ARGORA: Orchestrated Argumentation for Causally Grounded LLM Reasoning and Decision Making
Youngjin Jin, Hanna Kim, Kwanwoo Kim, Chanhee Lee, Seungwon Shin
TL;DR
ARGORA introduces an orchestrated argumentation framework that converts multi-expert LLM deliberations into explicit Quantitative Bipolar Argumentation Frameworks (QBAFs) and treats their evaluation as a structural causal model (SCM). This enables edge-local counterfactual interventions to diagnose which arguments drive decisions and why, and adds an observation-aligned override mechanism to reconcile internal consensus with external judgments.

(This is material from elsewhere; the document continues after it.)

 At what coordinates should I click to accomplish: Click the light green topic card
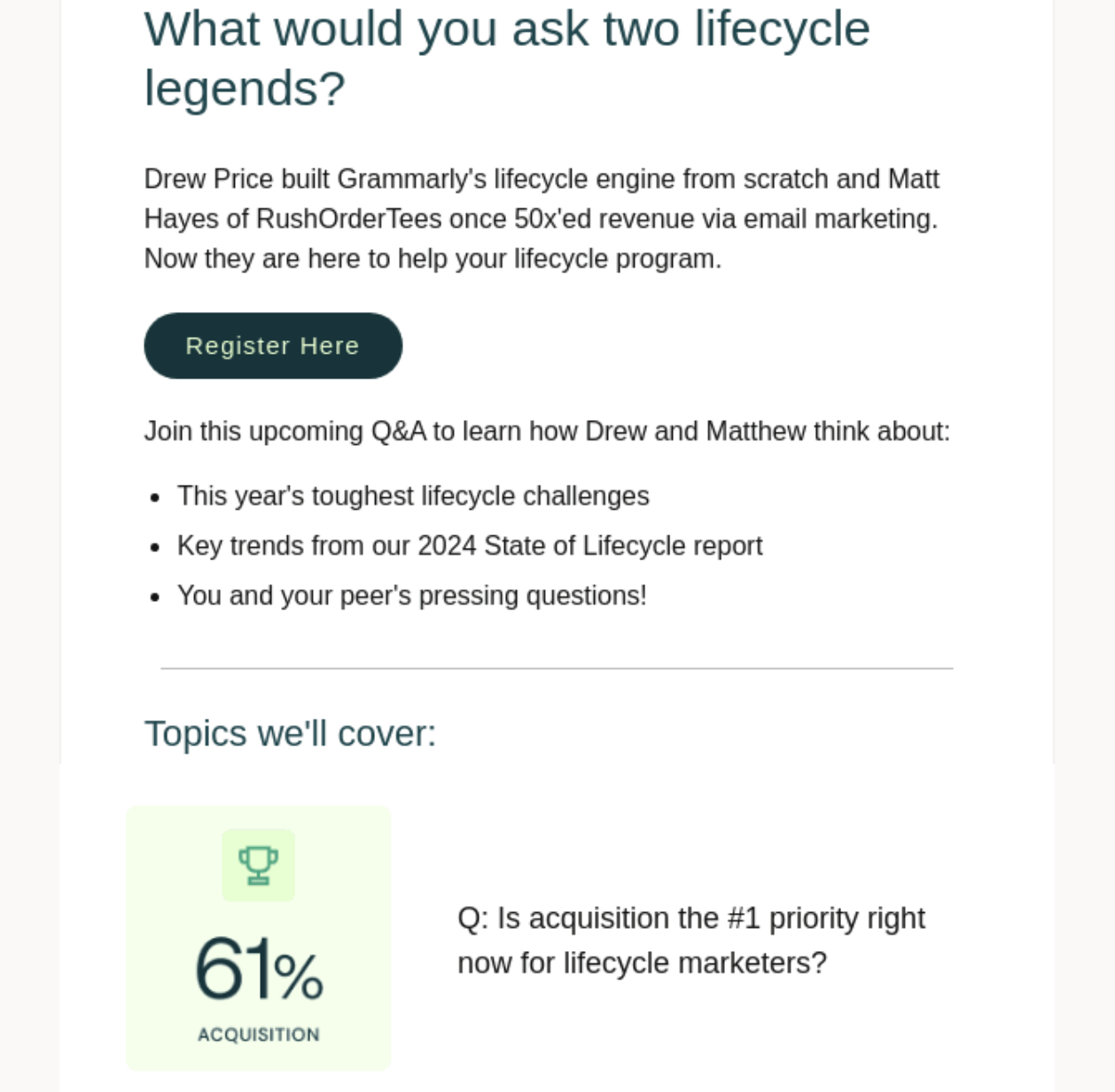coord(258,936)
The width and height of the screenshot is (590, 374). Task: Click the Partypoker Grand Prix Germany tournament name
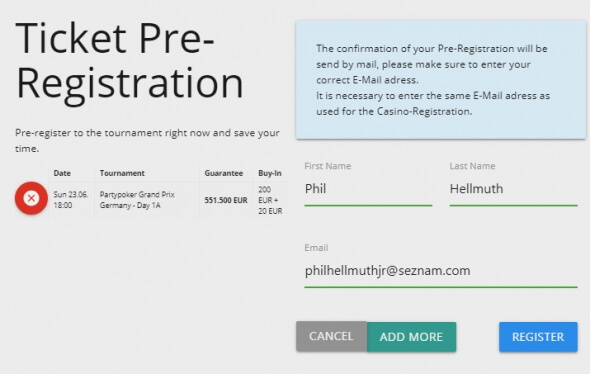[x=137, y=200]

Across diverse benchmarks, ARGORA delivers competitive accuracy and demonstrates a corrective tendency when experts disagree, while providing mechanistic explanations and robust diagnostics of decisive arguments. The approach advances explainability and reliability in multi-LLM reasoning, offering a principled foundation for analyzing and improving complex, high-stakes decision making.
Abstract
Existing multi-expert LLM systems gather diverse perspectives but combine them through simple aggregation, obscuring which arguments drove the final decision. We introduce ARGORA, a framework that organizes multi-expert discussions into explicit argumentation graphs showing which arguments support or attack each other. By casting these graphs as causal models, ARGORA can systematically remove individual arguments and recompute outcomes, identifying which reasoning chains were necessary and whether decisions would change under targeted modifications. We further introduce a correction mechanism that aligns internal reasoning with external judgments when they disagree. Across diverse benchmarks and an open-ended use case, ARGORA achieves competitive accuracy and demonstrates corrective behavior: when experts initially disagree, the framework resolves disputes toward correct answers more often than it introduces new errors, while providing causal diagnostics of decisive arguments.